Use the SELECT statement to define the criteria that you use to retrieve event or flow data.

Use the SELECT statement to define the columns (fields) that you want to output from your query. You can use the SELECT statement to output data from an AQL function by using a column alias. Typically, you refer to events or flows in your SELECT statement but you can also use the SELECT statement with the GLOBALVIEW database, or any other database that you might have access to.

Use the SELECT statement to select the columns that you want to display in the query output.

A SELECT statement can include the following elements:

Fields from the events or flows databases
Custom properties from the events or flows databases
Functions that you use with fields to represent specific data that you want to return.
For example, the function ASSETHOSTNAME(sourceip) searches for the host name of an asset by source IP address at a specific time.

Use an asterisk (*) to denote all columns.

Field names and SELECT and FROM statements are not case-sensitive. For example, the following query uses different cases and it parses.

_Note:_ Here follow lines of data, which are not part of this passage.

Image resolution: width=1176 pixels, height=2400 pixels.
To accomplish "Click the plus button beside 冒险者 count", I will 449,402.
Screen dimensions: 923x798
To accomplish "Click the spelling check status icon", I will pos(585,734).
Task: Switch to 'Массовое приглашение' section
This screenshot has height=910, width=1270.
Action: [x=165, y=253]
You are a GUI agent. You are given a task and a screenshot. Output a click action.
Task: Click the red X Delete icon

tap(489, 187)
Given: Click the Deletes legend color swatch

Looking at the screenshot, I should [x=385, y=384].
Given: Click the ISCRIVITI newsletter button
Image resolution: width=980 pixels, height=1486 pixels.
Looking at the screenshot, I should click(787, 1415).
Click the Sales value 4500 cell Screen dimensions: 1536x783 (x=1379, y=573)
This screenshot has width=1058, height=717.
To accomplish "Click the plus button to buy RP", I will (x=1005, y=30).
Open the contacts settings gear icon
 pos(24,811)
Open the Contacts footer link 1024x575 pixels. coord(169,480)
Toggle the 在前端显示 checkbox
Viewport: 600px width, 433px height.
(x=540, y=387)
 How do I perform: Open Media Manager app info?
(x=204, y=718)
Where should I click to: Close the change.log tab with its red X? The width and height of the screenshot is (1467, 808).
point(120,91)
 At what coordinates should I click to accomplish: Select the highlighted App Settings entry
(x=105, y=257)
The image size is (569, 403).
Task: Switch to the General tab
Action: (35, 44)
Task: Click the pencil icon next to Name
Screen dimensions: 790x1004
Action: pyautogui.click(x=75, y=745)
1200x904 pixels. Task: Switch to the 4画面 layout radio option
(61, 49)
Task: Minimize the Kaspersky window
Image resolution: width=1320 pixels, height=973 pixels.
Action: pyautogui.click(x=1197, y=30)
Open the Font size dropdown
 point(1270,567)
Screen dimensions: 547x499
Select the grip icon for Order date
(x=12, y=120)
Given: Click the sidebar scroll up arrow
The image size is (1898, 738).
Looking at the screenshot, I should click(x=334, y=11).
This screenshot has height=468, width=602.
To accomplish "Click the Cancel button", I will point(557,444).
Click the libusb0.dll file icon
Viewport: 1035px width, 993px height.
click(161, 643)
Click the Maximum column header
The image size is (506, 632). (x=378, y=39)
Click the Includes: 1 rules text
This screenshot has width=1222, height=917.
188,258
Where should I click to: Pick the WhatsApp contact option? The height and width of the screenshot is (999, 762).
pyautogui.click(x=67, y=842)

select Sourceip, DATEFORMAT(starTTime,'YYYY-MM-dd HH:mm') as startTime from events WHERE username is noT Null GROUP BY sourceip ordER BY starttime lAsT 3 houRS

The following examples are queries that use SELECT statements:

SELECT * FROM flows
Returns all columns from the flows database.
SELECT sourceip, destinationip FROM events
Returns only the sourceip and destinationip columns from the events database.
SELECT sourceip, * FROM flows
Returns the sourceip column first, which is followed by all columns from the flows database.
SELECT sourceip AS 'MY Source IPs' FROM events
Returns the sourceip column as the alias or renamed column 'MY Source IPs'.
SELECT ASSETHOSTNAME(sourceip) AS 'Host Name', sourceip FROM events
Returns the output of the function ASSETHOSTNAME as the column name Host Name, and the sourceip column from the events database.